New diseases emerge all the time, and sexually transmitted infections are no exception. Here are four bacteria that could become serious public health threats.

Neisseria meningitides

N. meningitidis can cause invasive meningitis, a potentially deadly infection of the brain and spinal cord's protective membranes. More commonly, it's gaining a reputation as a cause of urogenital infections. (One remarkable study from the 1970s described how a male chimpanzee contracted a urethral infection after passing the bacteria from its nose and throat to its penis through auto-fellatio. "This animal frequently engages in self oral-genital contact," the authors duly noted.)

Roughly 5 to 10 percent of adults likewise carries  N.meningitidis in the back of the nose and throat. Studies suggest they can potentially transmit the bacteria to partners through oral sex, deep kissing or other kinds of close contact that convey infected droplets.

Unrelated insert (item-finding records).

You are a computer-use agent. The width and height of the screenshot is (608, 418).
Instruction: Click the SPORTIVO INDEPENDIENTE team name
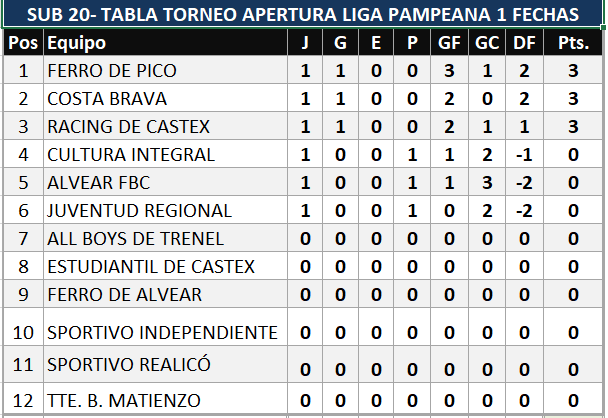(x=162, y=332)
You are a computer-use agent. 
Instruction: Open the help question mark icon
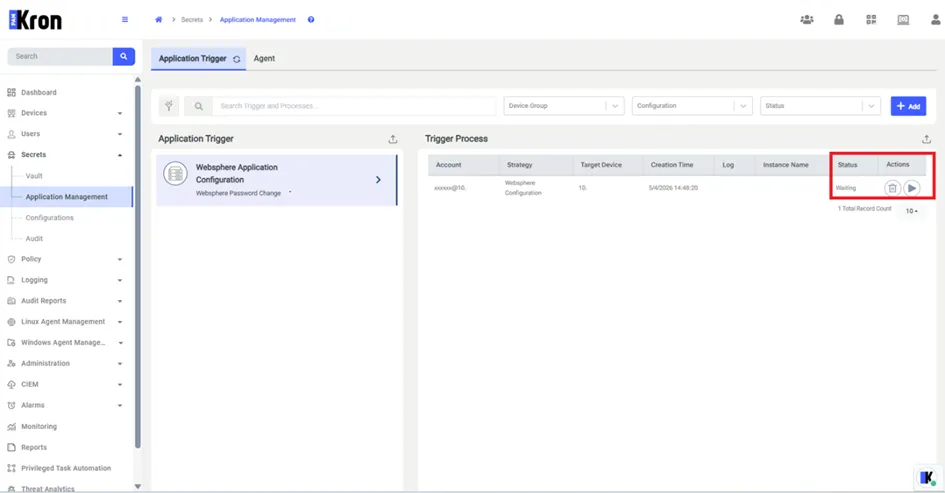click(311, 20)
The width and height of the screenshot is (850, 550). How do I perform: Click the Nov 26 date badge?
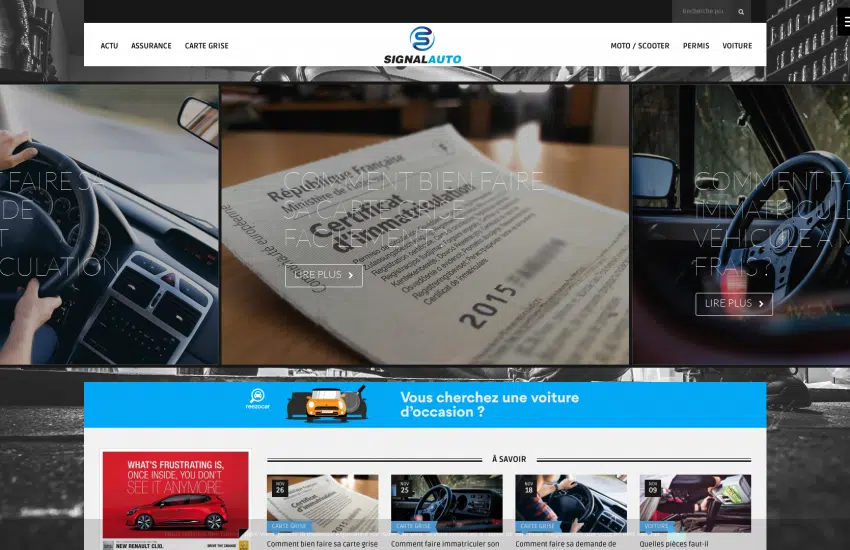point(279,487)
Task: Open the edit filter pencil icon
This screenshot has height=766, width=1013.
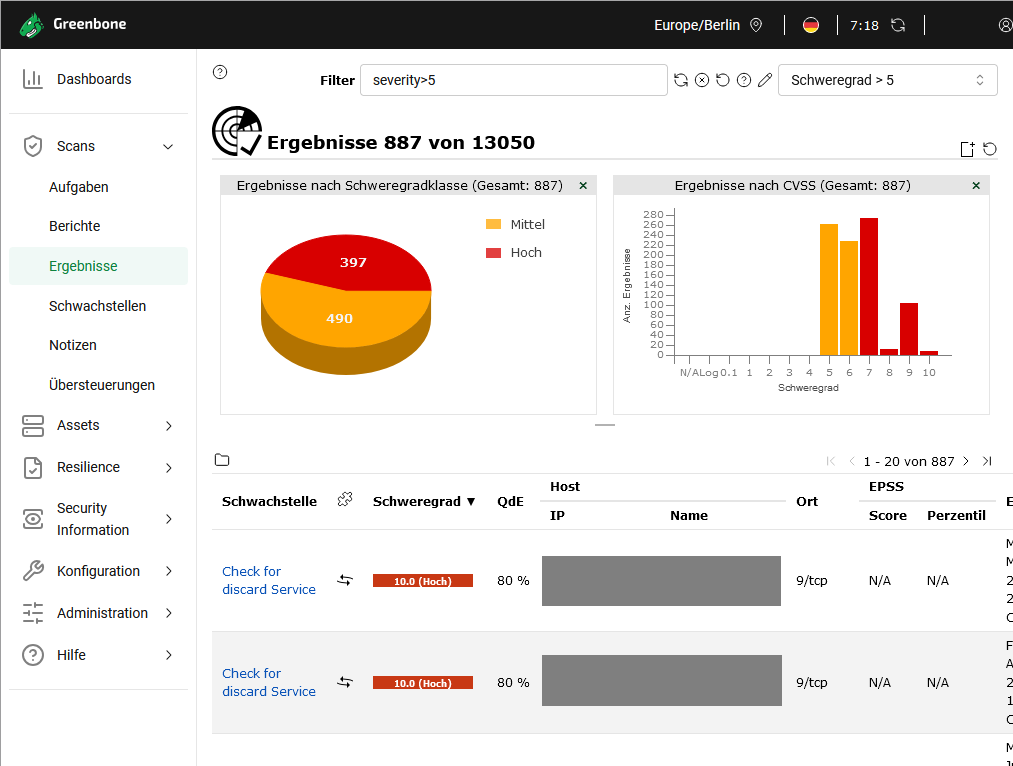Action: [x=765, y=80]
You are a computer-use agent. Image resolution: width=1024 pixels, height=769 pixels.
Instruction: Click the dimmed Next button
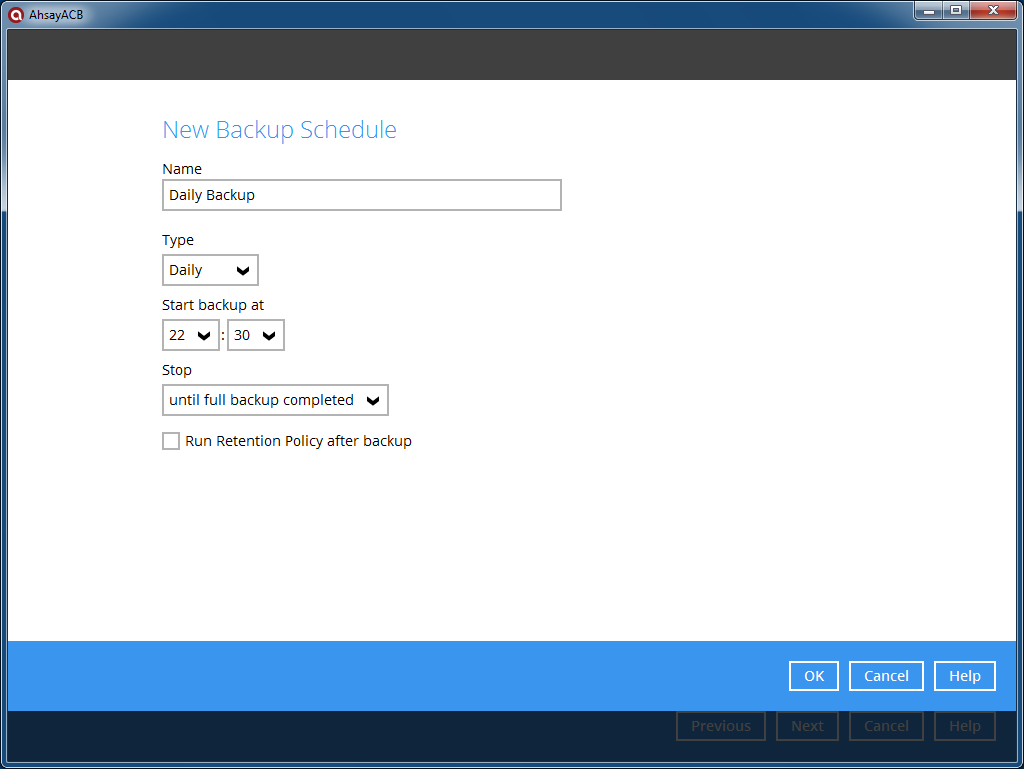tap(807, 726)
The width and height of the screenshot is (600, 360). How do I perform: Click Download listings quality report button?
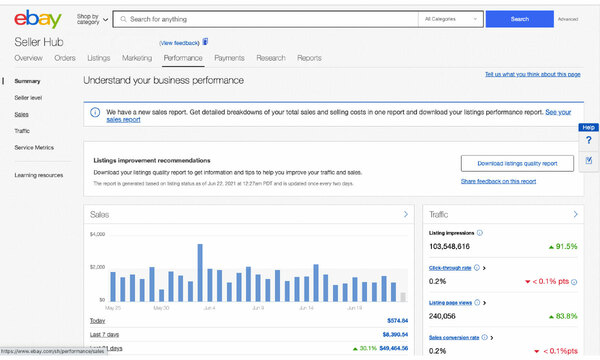(x=517, y=163)
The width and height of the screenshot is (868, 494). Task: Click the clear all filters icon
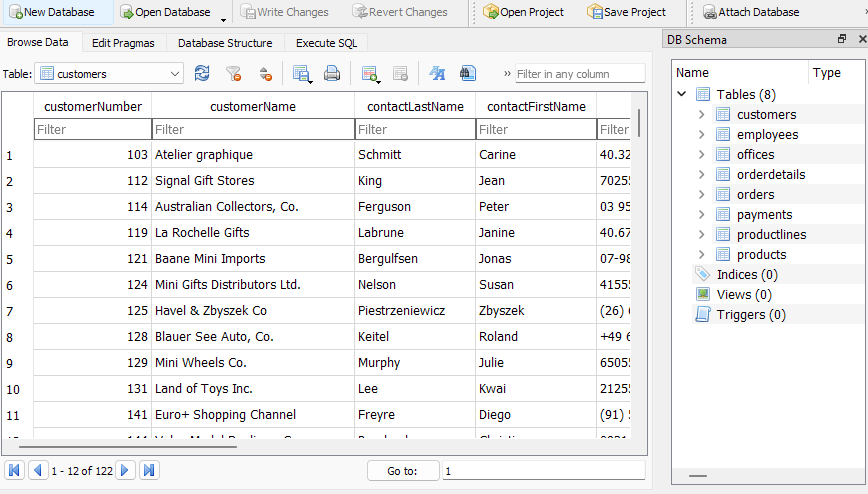click(233, 73)
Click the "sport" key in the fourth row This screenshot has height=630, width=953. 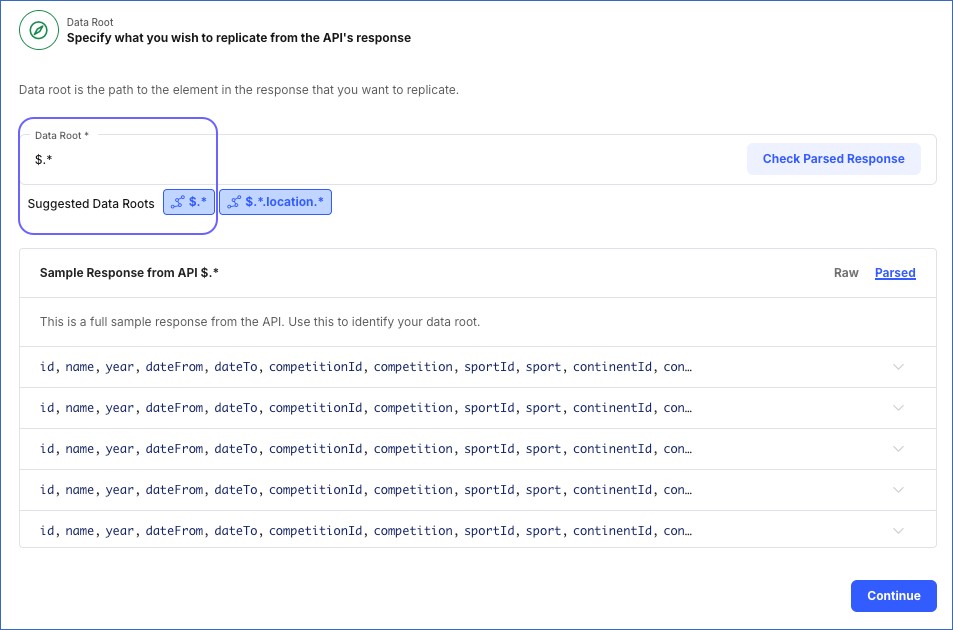pos(543,489)
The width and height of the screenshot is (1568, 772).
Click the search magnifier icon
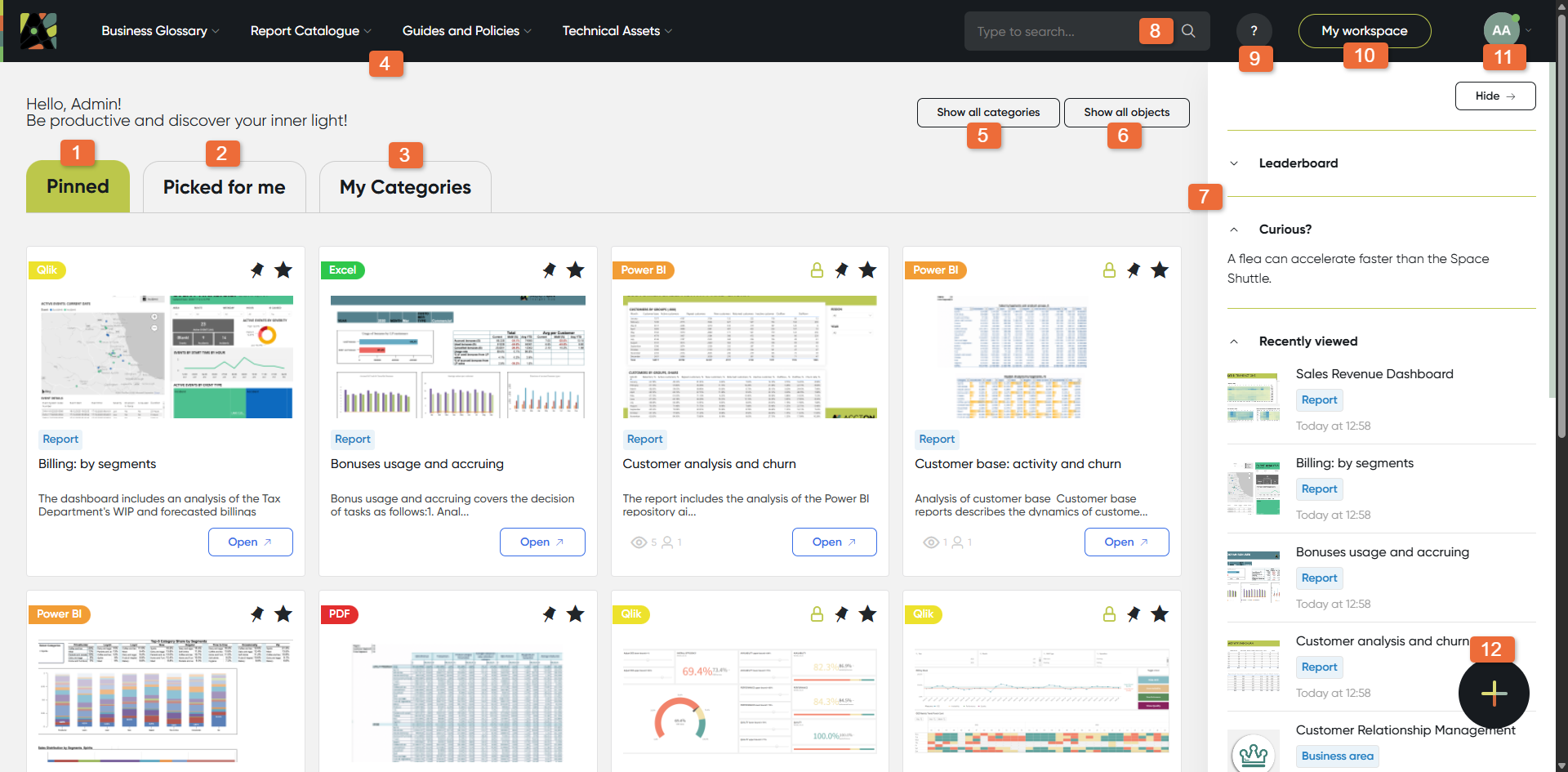coord(1188,31)
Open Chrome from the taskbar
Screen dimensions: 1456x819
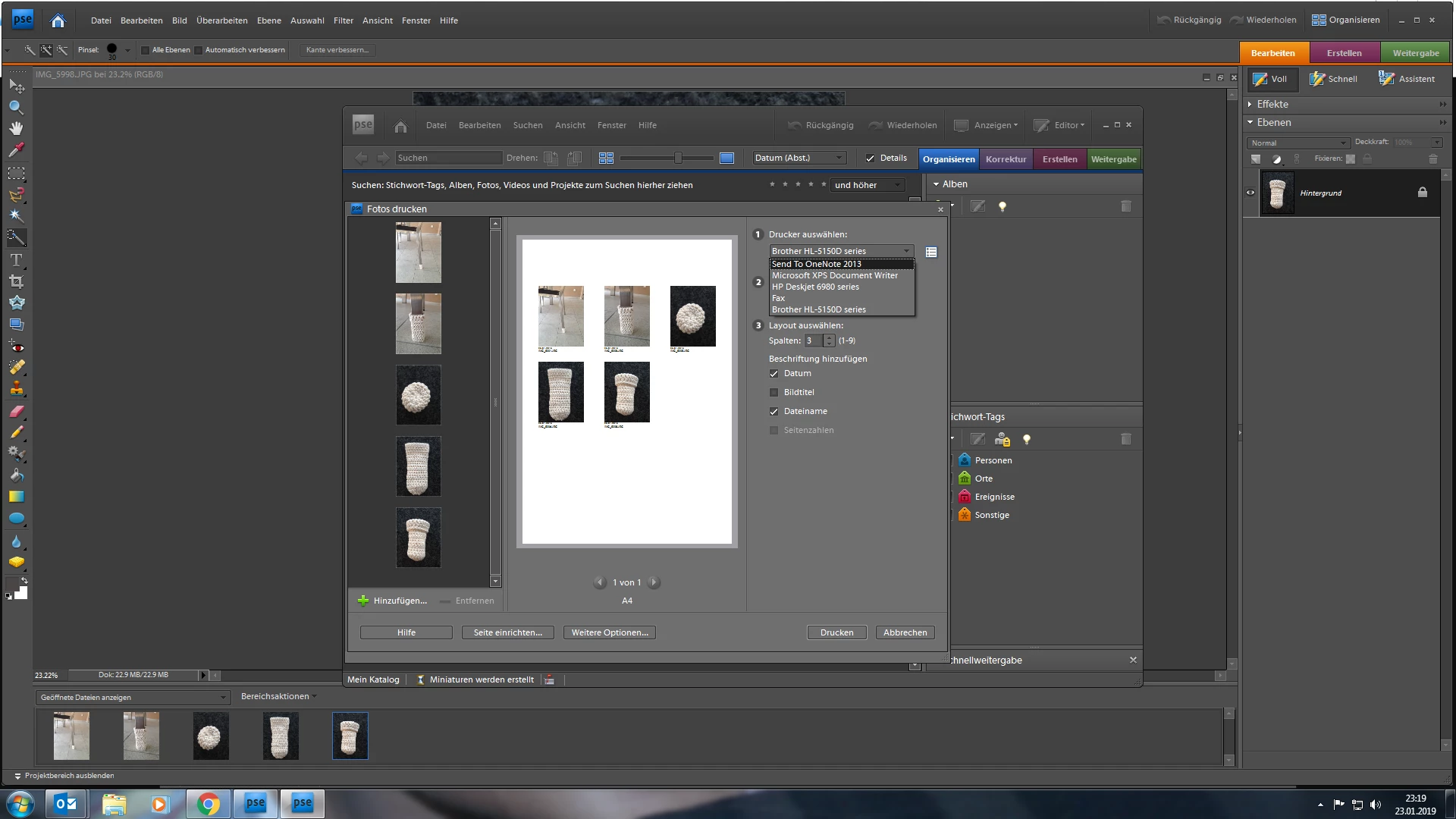click(208, 804)
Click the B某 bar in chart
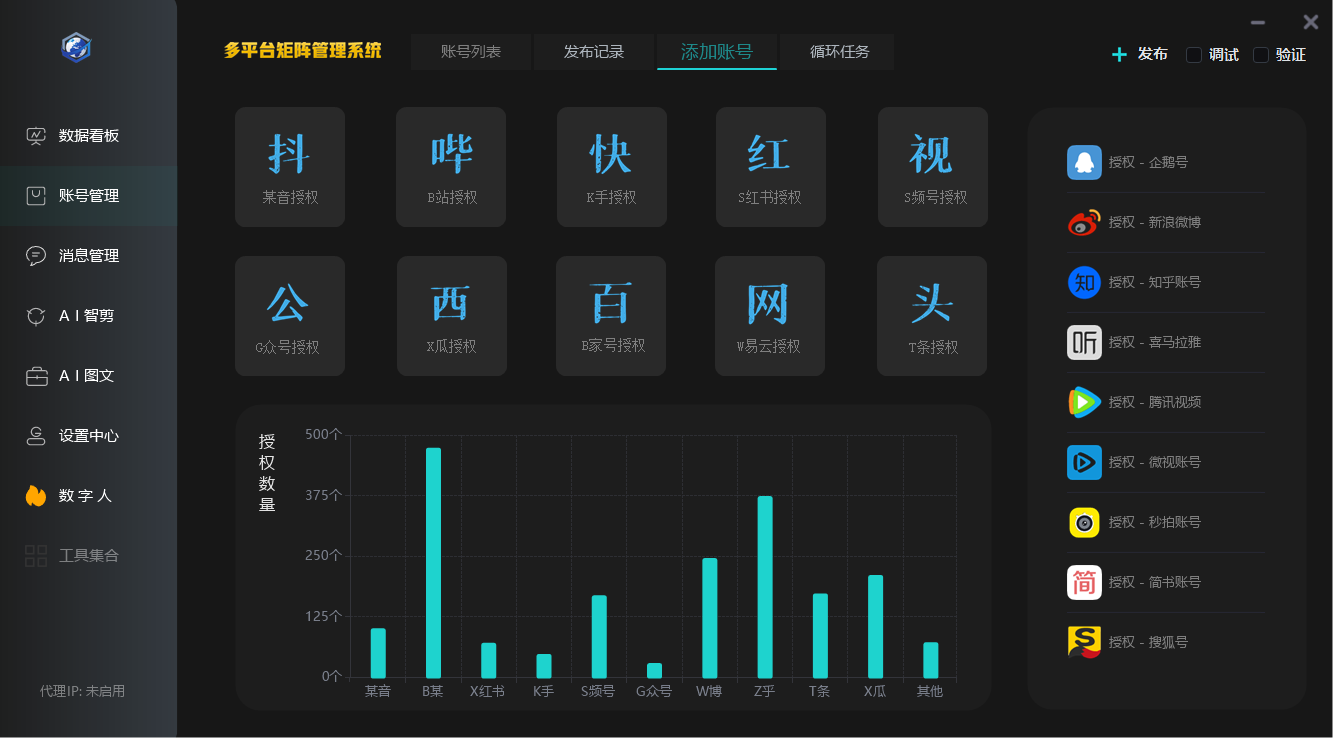This screenshot has height=738, width=1333. point(433,563)
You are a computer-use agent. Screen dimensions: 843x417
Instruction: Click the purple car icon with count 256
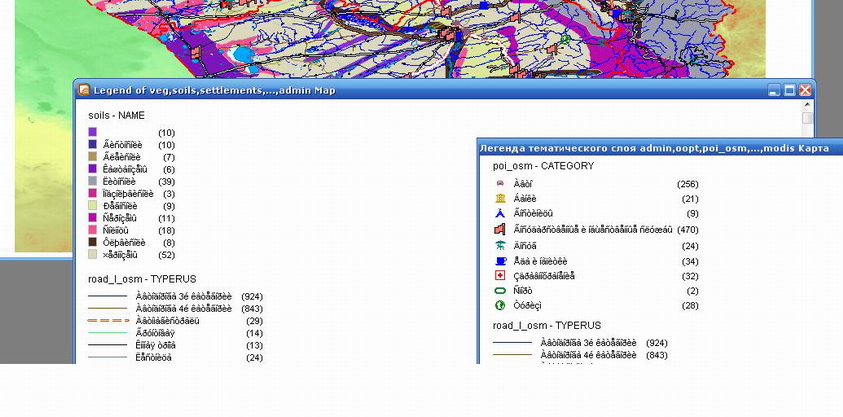click(500, 184)
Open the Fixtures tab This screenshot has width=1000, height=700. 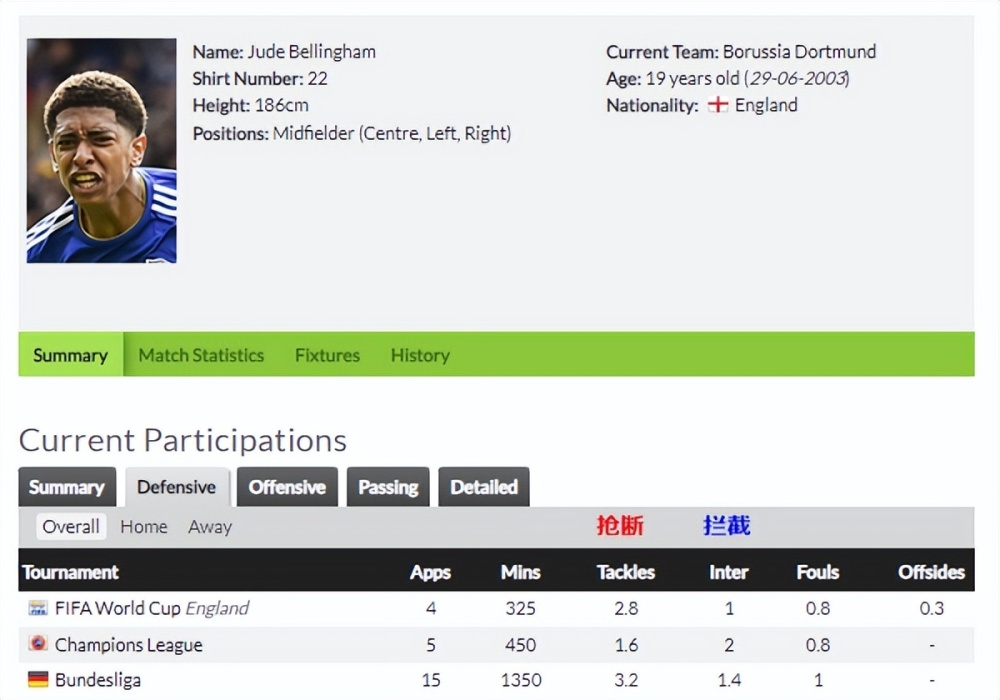point(327,355)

Researchers aren't yet sure which of these transmission routes have caused outbreaks of invasive forms of the disease among gay and bisexual men in Europe, Canada, and the US. However, one study of urethritis caused by N. meningitidis in a separate group of men (all but one of whom were heterosexual) suggested that they contracted it from receiving oral sex.

Scientists determined that a strain that hit multiple US cities in 2015 acquired DNA through genetic recombination with its close relative, N. gonorrhoeae, which causes gonorrhea. This mutation allowed the STI to spread more efficiently.Five types of N. meningitidis are responsible for most infections around the world; fortunately, there are two vaccines that between them can offer some protection against all five.

Mycoplasma genitalium

M. genitalium, one of the smallest bacteria known, is gaining an outsized reputation as a worrisome STI. Identified in the 1980s, the bacterium today infects an estimated 1 to 2 percent of people and is especially prevalent in adolescents and young adults.

M. genitalium infection, though often symptom-free, can mimic chlamydia or gonorrhea with persistent irritation of the urethra and cervix. Because it may trigger pelvic inflammatory disease in the female reproductive system, it has been associated with infertility, miscarriage, premature birth, and even stillbirth.

While condoms can help prevent infection, researchers have sounded the alarm about M. genitalium's growing resistance to treatment with the antibiotics azithromycin and doxycycline. "My concern about this microorganism is that as it becomes ever more resistant, it will become ever more prevalent," says Matthew Golden, director of the Public Health Seattle and King County HIV/STD Program.